== Recorded data ==
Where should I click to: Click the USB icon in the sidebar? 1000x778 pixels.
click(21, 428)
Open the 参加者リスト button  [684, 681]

...

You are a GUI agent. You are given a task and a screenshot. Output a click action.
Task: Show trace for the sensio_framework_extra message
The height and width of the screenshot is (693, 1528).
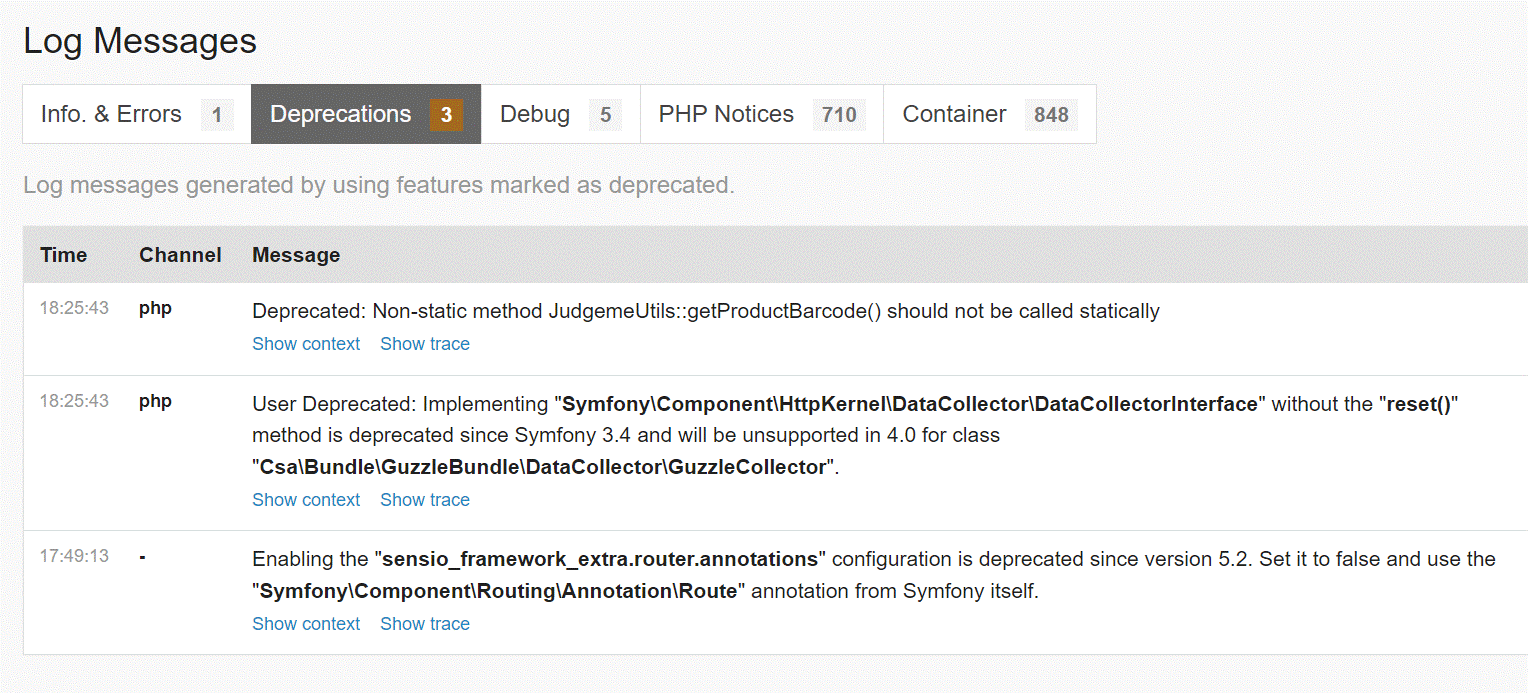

---

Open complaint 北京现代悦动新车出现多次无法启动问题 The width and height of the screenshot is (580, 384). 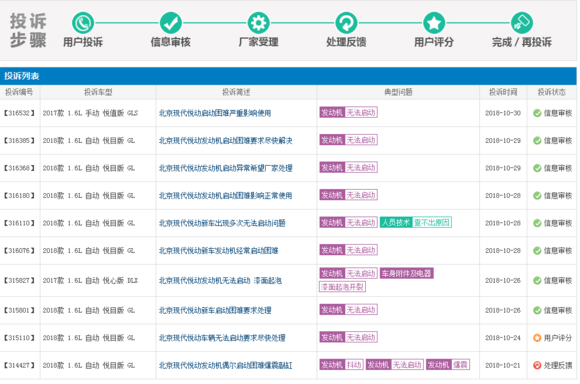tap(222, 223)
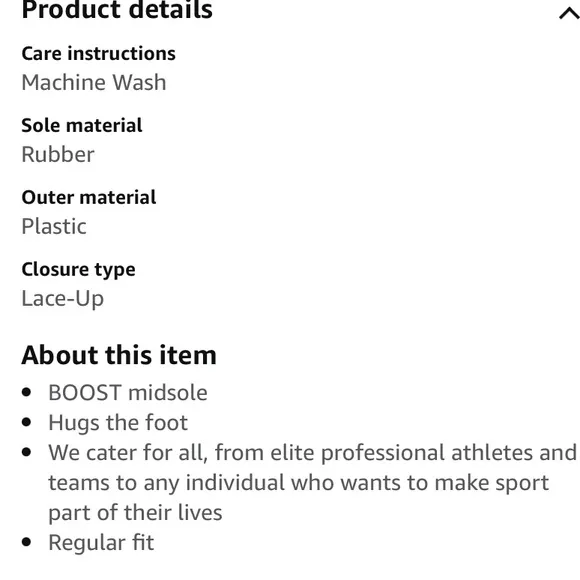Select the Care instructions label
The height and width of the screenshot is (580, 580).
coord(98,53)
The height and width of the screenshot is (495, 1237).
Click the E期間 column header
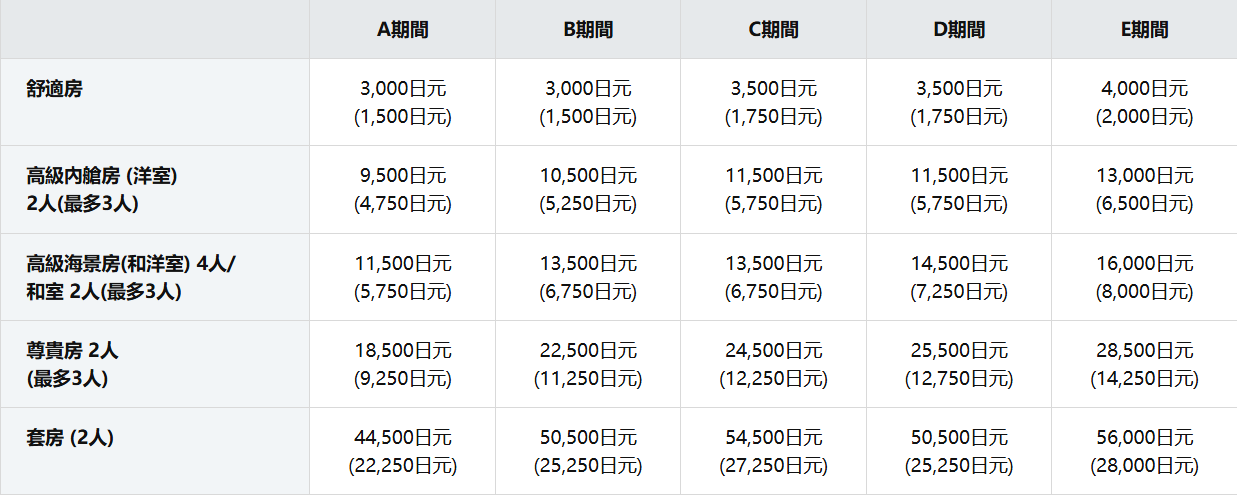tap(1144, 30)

== Problem ==
The required answer is the exact run of lines above starting at the line with "Where should I" and ending at the line with "Open the 参加者リスト", with both ends present.

== Task output ==
Where should I click to: Click the USB icon in the sidebar? 1000x778 pixels.
click(21, 428)
Open the 参加者リスト button  [684, 681]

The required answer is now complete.